Bugzilla – Bug 7459
GLX_USE_TLS breaks -fPIC build
Last modified: 2012-08-23 10:17:19 UTC
When Mesa is compiled with -DGLX_USE_TLS and -fPIC, libGL.so.1.2 is not a valid
PIC library. Prelink says:
prelink: /usr/bin/glxgears: Cannot prelink against non-PIC shared library
The bug is present in 6.5 and current CVS (7.7.2006), not in 6.4.2.
See this report in Gentoo Bugzilla:
I'm using x86 with GCC 3.4.6, but others report the same problem with GCC 4.1.1.
Is this not covered by bug 4197 or bug 5710?
I don't think so. That bug specifically addresses the non-TLS case, because the
reporter thought the TLS case was safe (see
The non-TLS -fPIC libGL is perfectly fine and great for prelink, but the TLS
-fPIC libGL is not. This is an independent bug from #4197, also it doesn't
deserve to get caught up in that argument.
Is this resolved yet? I see no activity, yet this was actually a confirmed
issue (last compile of Mesa 6.5.1 was Aug) here that I had to disable nptl
support in order to get prelink to work with Mesa.
The culprit is in src/mesa/x86/glapi_x86.S
movl %gs:_glapi_tls_Dispatch@NTPOFF, %eax
The movl line breaks PIC for OpenGL.so.1.2 (and thus both prelink and
This can probably be fixed by using a GOT offset and use of ebx as an
(In reply to comment #4)
> The culprit is in src/mesa/x86/glapi_x86.S
> #ifdef GLX_USE_TLS
> GLOBL GLNAME(_x86_get_dispatch)
> movl %gs:_glapi_tls_Dispatch@NTPOFF, %eax
> #elif defined(PTHREADS)
> The movl line breaks PIC for OpenGL.so.1.2 (and thus both prelink and
> This can probably be fixed by using a GOT offset and use of ebx as an
> intermediate register.
Any suggestions on how to patch and if this would break anything by patching?
Any word? This still exists with Mesa 6.5.2 and GCC 4.1.2
Created attachment 10136 [details] [review]

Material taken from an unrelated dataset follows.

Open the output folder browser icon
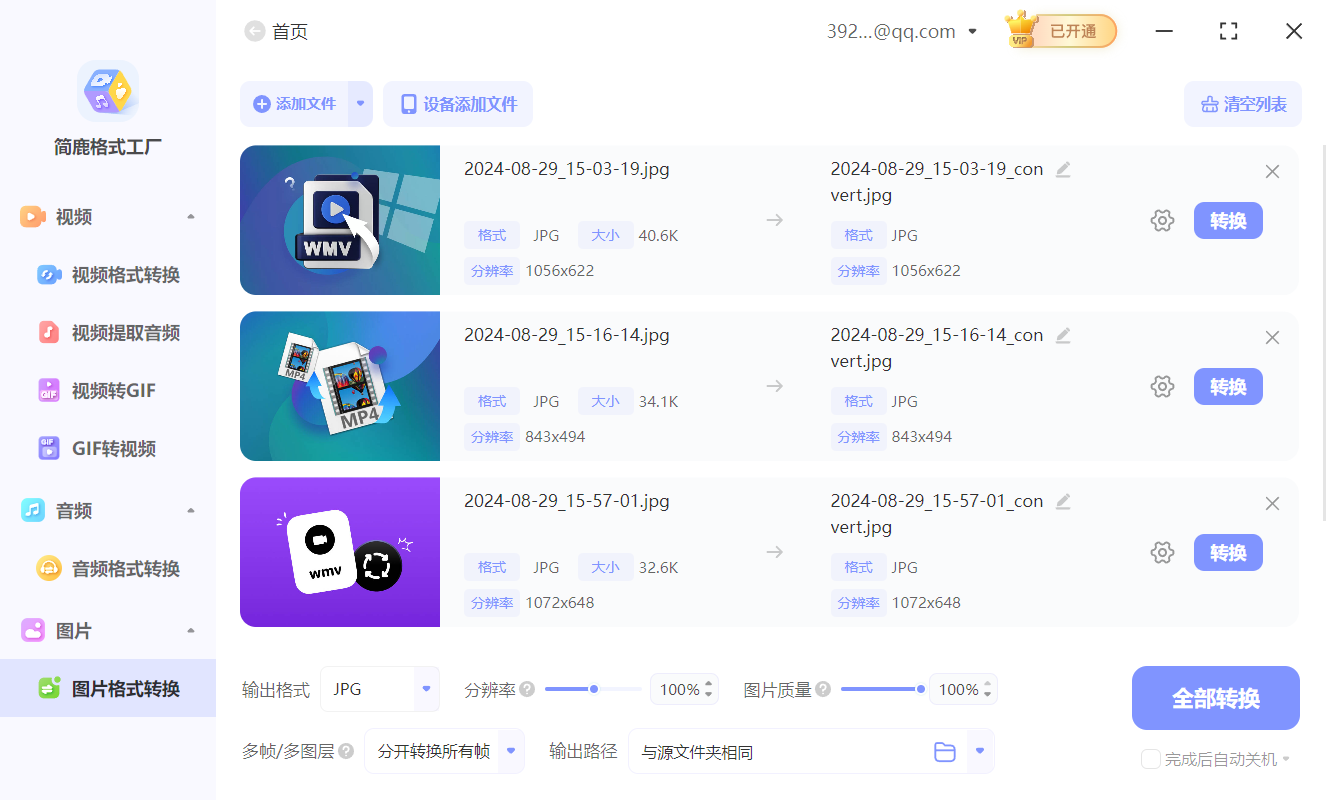The width and height of the screenshot is (1326, 800). pos(945,751)
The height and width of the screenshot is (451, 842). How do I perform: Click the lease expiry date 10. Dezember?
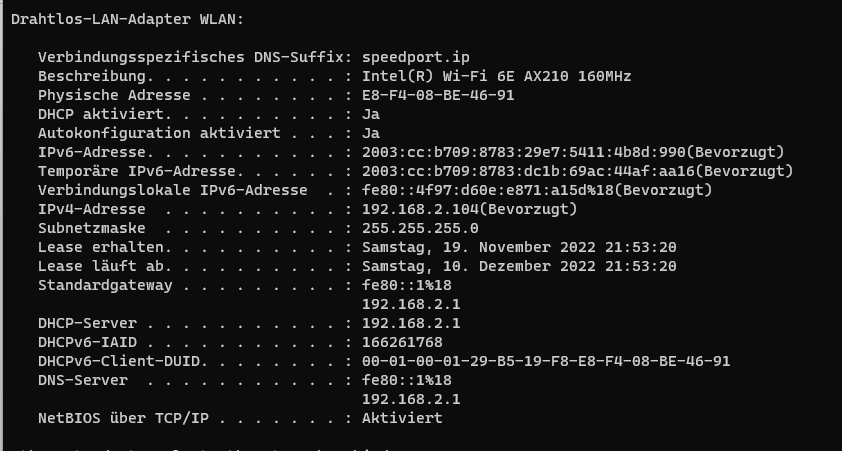coord(519,266)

Fix TEXTREL in libGL for x86
This patch remmoves the TEXTREL caused by _x86_get_dispatch for Mesa 6.5.2
There is also a possiblity to define GLX_X86_READONLY_TEXT to avoid
writeable text for libGL, but this adds some extra overhead.
Please use as is or refine to your likeing.
Hmmm, I'm getting a segfault in _x86_get_dispatch with this patch (after recompiling with -DGLX_USE_TLS).
Can anyone else test this?
BTW, your patch is against a python-generated .S file. We'll have to patch the gl_x86_asm.py file instead.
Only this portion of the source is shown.